As September approaches, I’ve been thinking about how we might be able to share 
notes on testing and build health.

Some types of information I have in mind:

– Known issues with builds (e.g., master / nightlies) that impact the ability 
to test the project. These could include known-flaky tests, bugs impacting test 
automation, or specific features that aren’t functioning as designed. Some 
contributors may be prefer to waive specific types of testing to prevent their 
automation from failing; others may prefer to continue more exhaustive testing 
of builds known not to be impacted by an issue.
– Tracking high-priority bugs that are known blockers, either for test 
automation or suitability of a release for dev / QA environments.
– Pre-release checklists and outstanding to-do items that need to be completed 
prior to cutting a build which aren’t necessarily best represented by a JIRA 
ticket.
– Performance test status – the characteristics of tests performed, hardware 
configurations, and improvements / regressions identified over time.

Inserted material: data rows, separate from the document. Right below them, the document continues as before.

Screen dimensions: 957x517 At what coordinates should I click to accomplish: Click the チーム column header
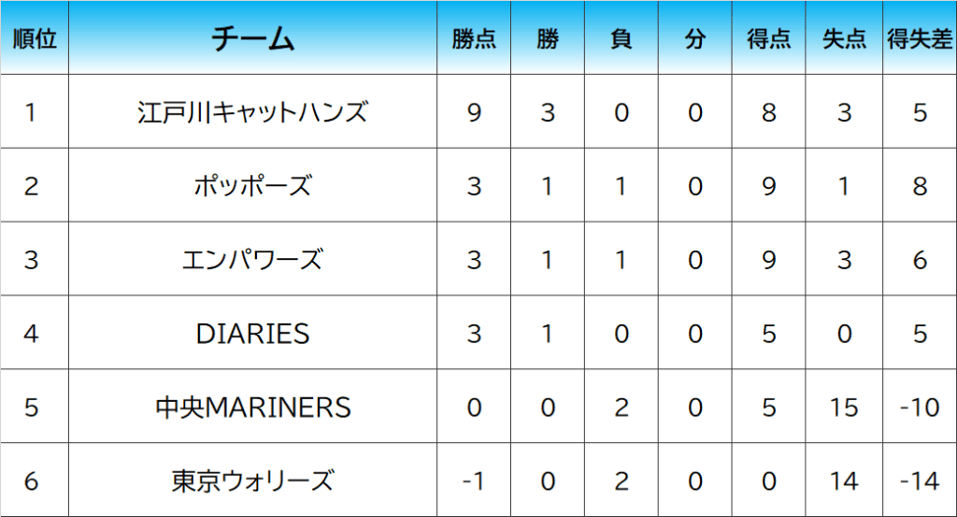252,37
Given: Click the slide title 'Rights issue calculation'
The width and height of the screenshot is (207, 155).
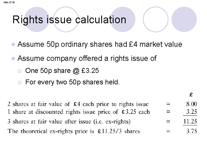Looking at the screenshot, I should pos(69,20).
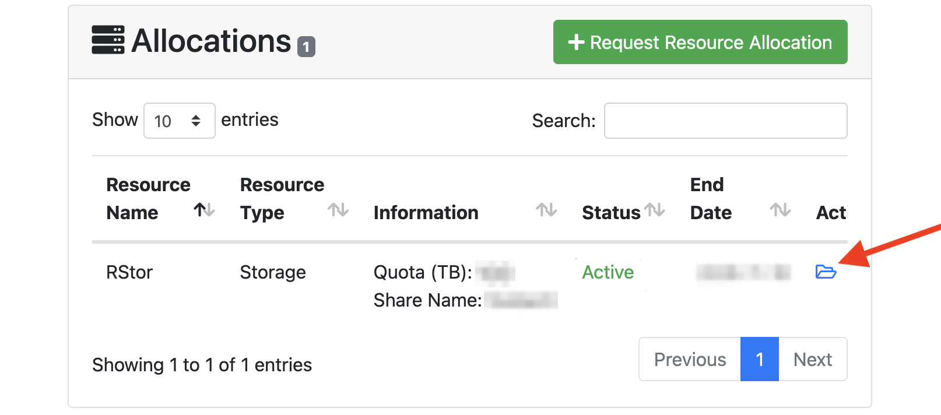Screen dimensions: 941x415
Task: Click the server icon beside Allocations heading
Action: [108, 41]
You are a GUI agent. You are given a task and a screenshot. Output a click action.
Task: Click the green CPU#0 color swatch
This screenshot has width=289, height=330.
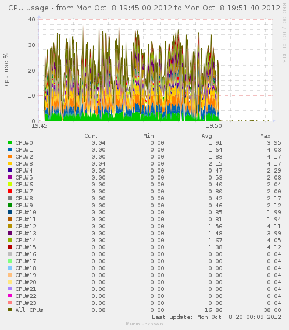(x=10, y=142)
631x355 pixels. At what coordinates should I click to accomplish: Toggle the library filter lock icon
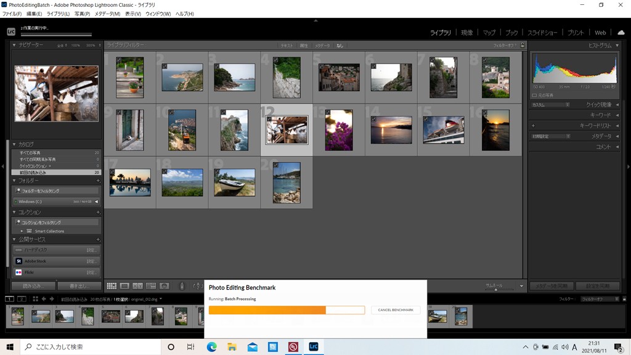pyautogui.click(x=523, y=45)
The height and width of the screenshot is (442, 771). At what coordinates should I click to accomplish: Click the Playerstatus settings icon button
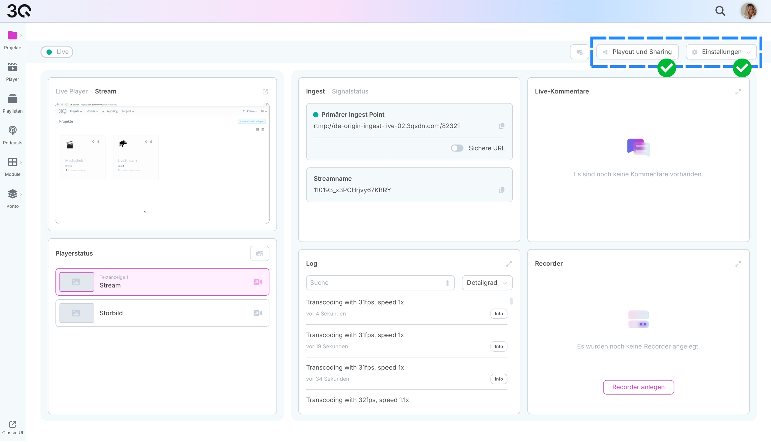pyautogui.click(x=259, y=253)
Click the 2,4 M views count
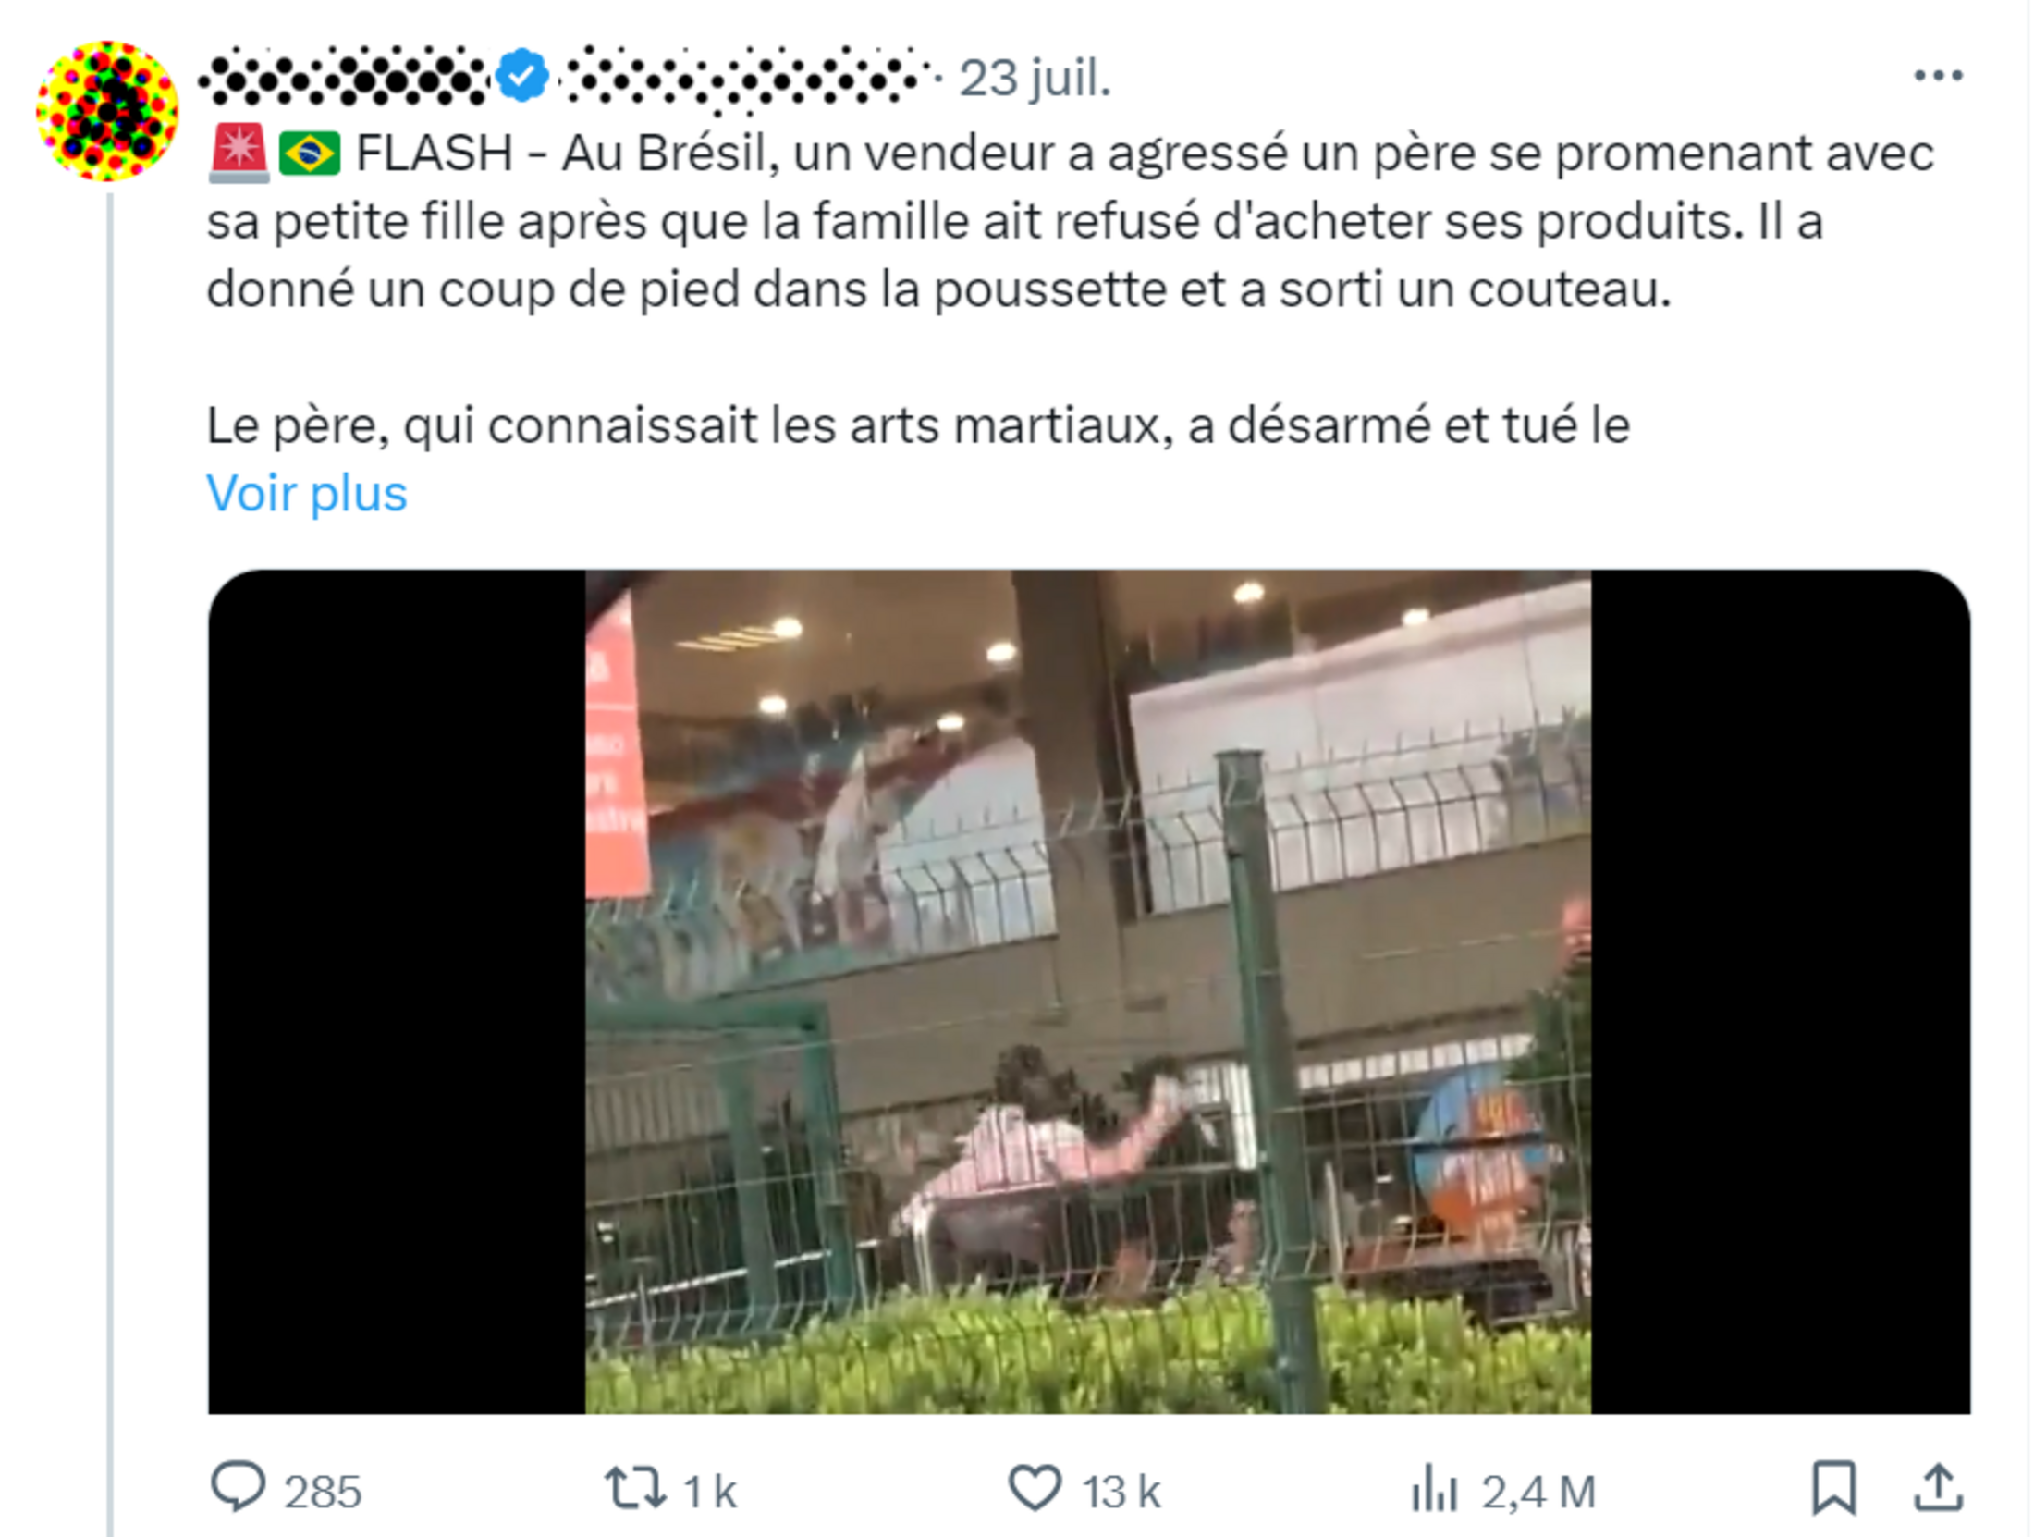Image resolution: width=2034 pixels, height=1537 pixels. [1538, 1492]
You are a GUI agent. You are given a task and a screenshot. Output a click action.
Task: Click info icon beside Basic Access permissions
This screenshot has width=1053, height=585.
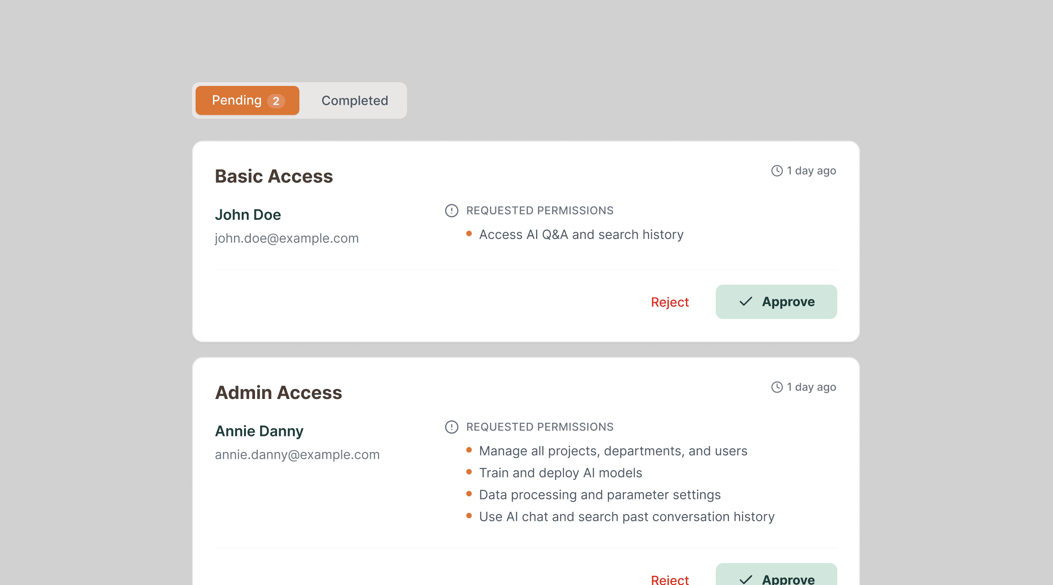coord(452,211)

Some of this information may change often as development and testing progress - 
as often as daily in some cases.

Here are a couple examples of similar work in other projects:

–––––
– Hadoop’s “Release Status” docs in Confluence: 
https://cwiki.apache.org/confluence/display/HADOOP/Hadoop+2.8.0+Release

The Hadoop project uses these status docs to track release blockers, to-do 
items that need to be tracked ahead of release, and notes on scope as defined 
by the community.

– Hadoop’s “Road Map” docs in Confluence:
https://cwiki.apache.org/confluence/display/HADOOP/Roadmap

Similarly, the Hadoop project uses docs like this to track planned features for 
each release, and feature freeze, code freeze, and planned release dates. These 
are useful for organizing development and signposting what’s planned to the 
user community.

– “Are We Fast Yet”: A project from Mozilla tracking JS engine performance
https://arewefastyet.com

Perf testing of nightlies across a several platforms (and comparisons with 
other JavaScript engines), useful for identifying regressions quickly and 
tracking progress toward perf goals.
–––––

I’m curious on the dev community’s thoughts on how best to organize information 
like this. My thinking is that by having a space to share this, the community 
can be more informed on each others’ work toward testing, build health, and 
active projects.

The current Cassandra wiki (https://wiki.apache.org/cassandra) doesn’t appear 
too active and carries a warning. What do others think about filing an INFRA 
ticket to request a Confluence space at https://cwiki.apache.org for this type 
of information?

I’d be happy to help maintain information tracking build health, remaining 
to-do’s, known test automation blockers, flaky tests, etc. as well.